[Stored items]
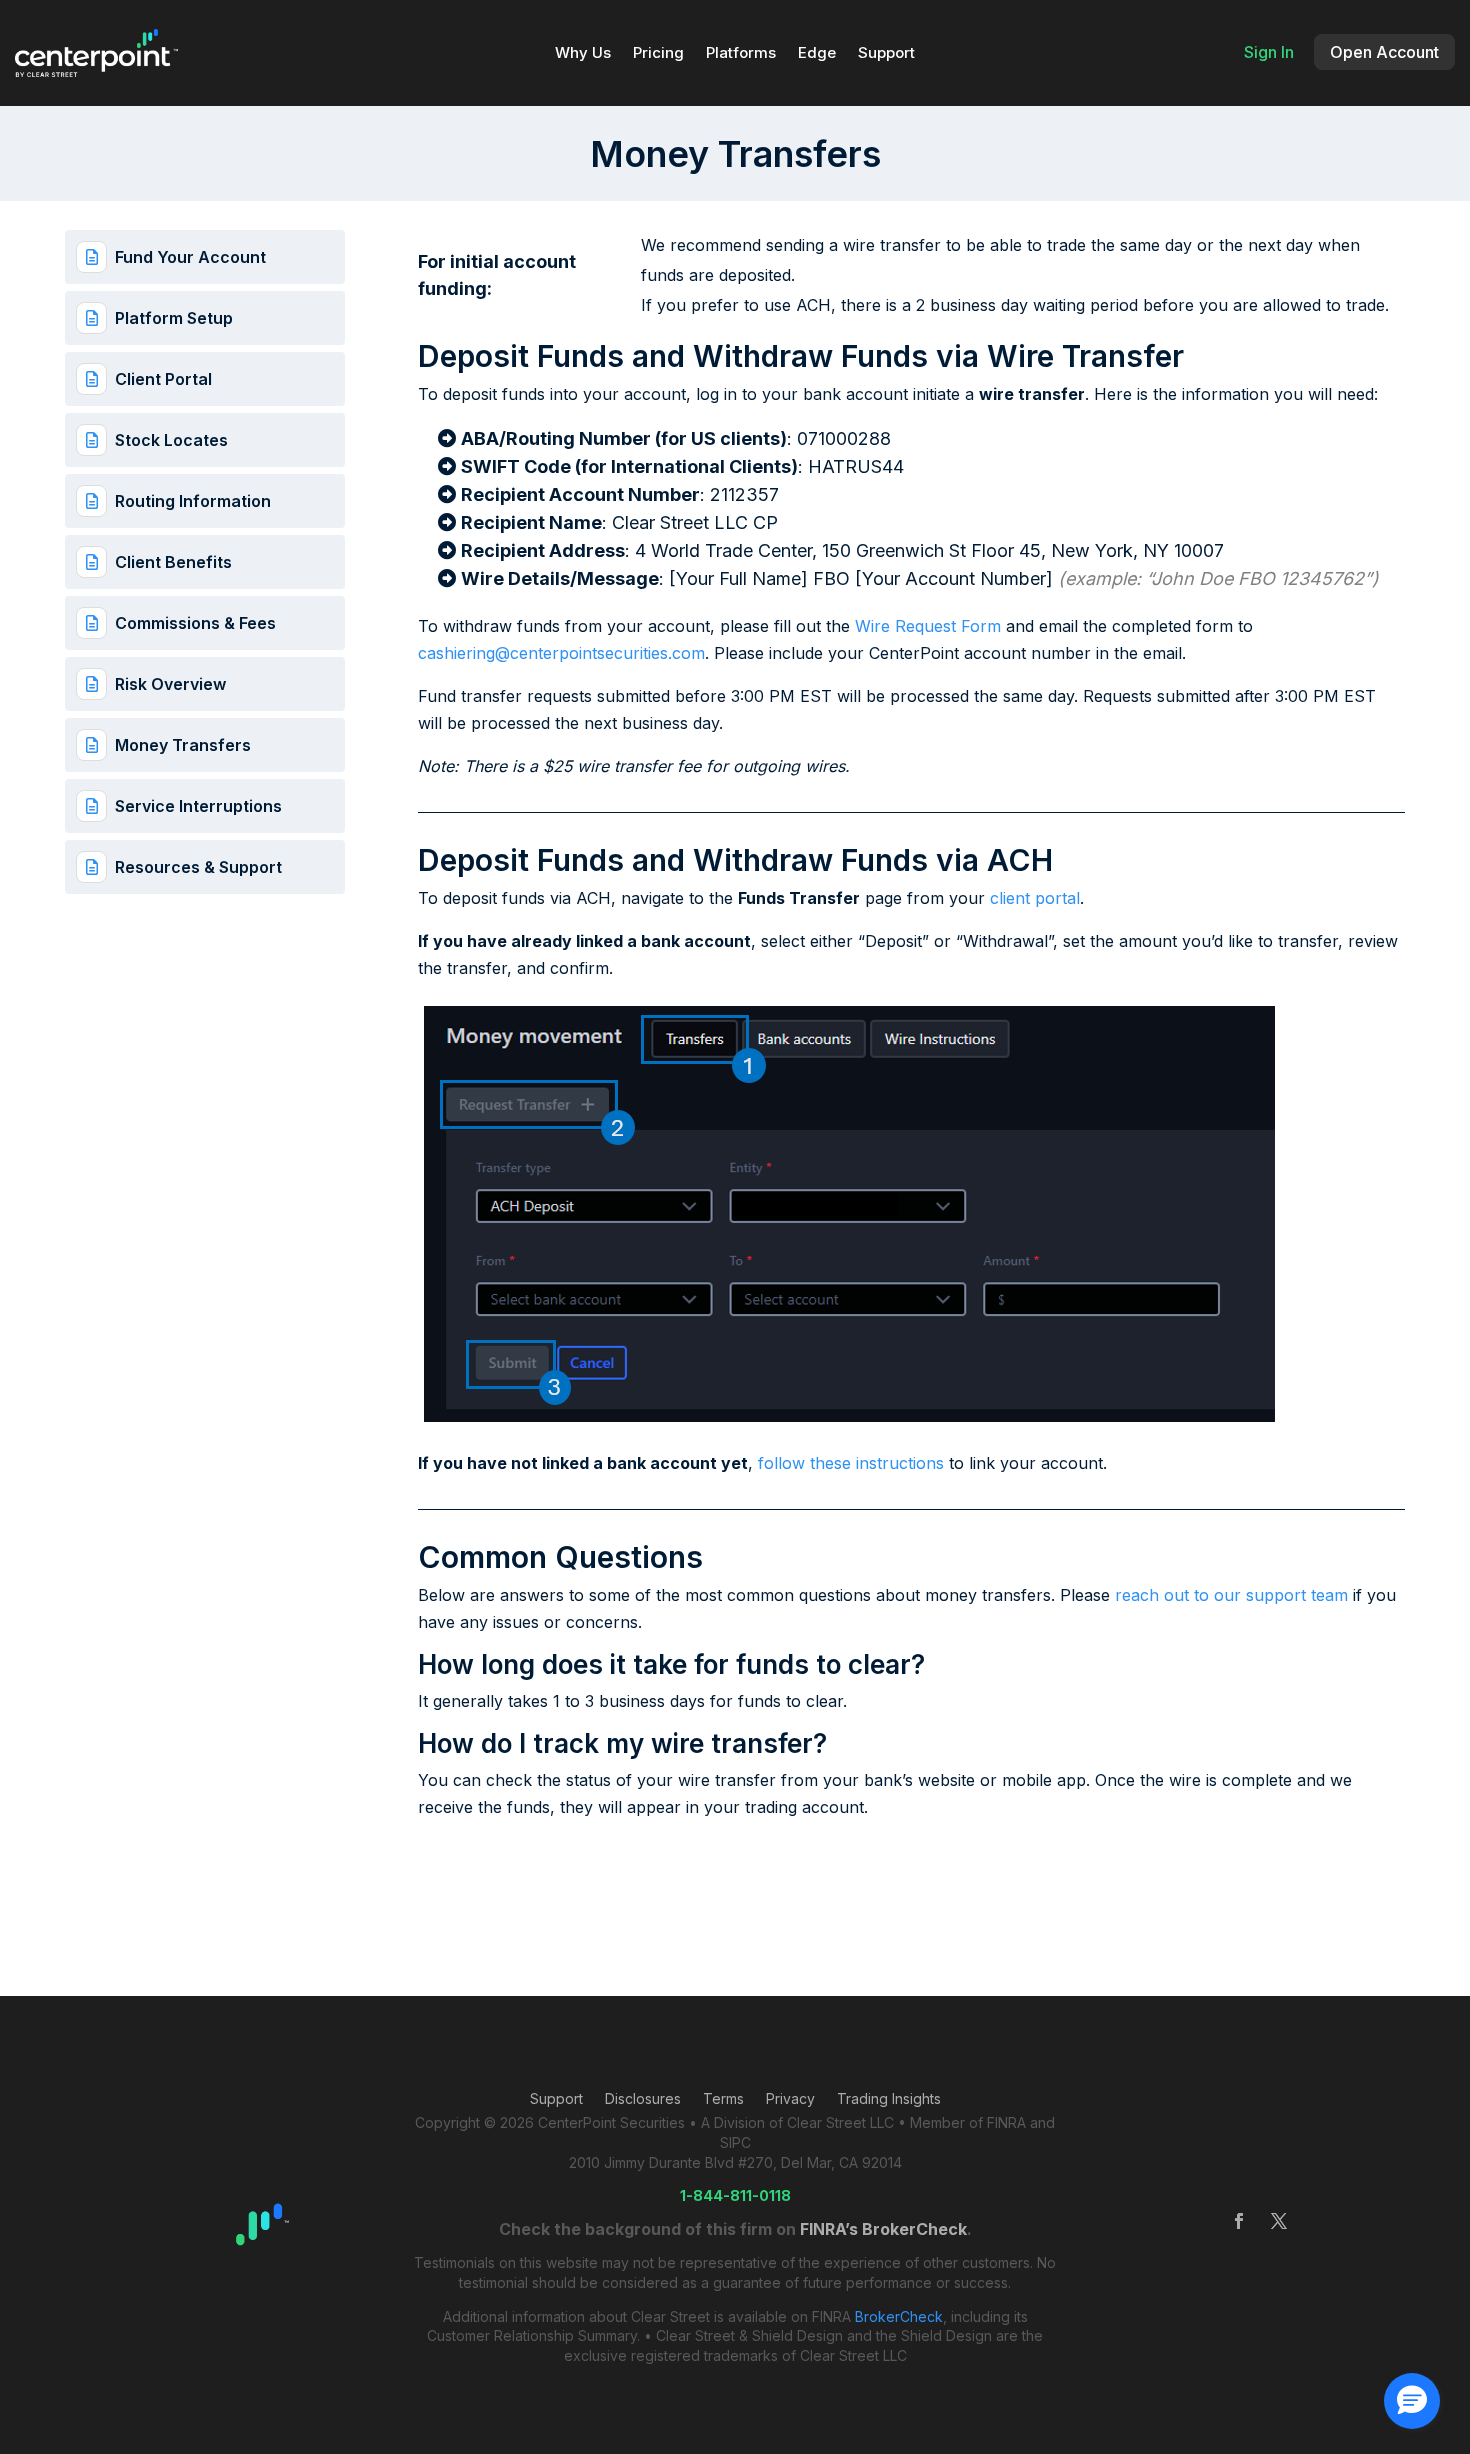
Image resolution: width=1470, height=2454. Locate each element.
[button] (1412, 2401)
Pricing (658, 54)
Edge (817, 54)
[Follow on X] (1279, 2221)
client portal (1035, 898)
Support (886, 54)
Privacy (790, 2099)
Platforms (741, 54)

• [Goal of the exercise]
All of the lines above must be repeated without alteration, though the pictures are to be excluded.

• [Expected answer]
Image resolution: width=1470, height=2454. Locate each element.
[button] (1412, 2401)
Pricing (658, 54)
Edge (817, 54)
[Follow on X] (1279, 2221)
client portal (1035, 898)
Support (886, 54)
Privacy (790, 2099)
Platforms (741, 54)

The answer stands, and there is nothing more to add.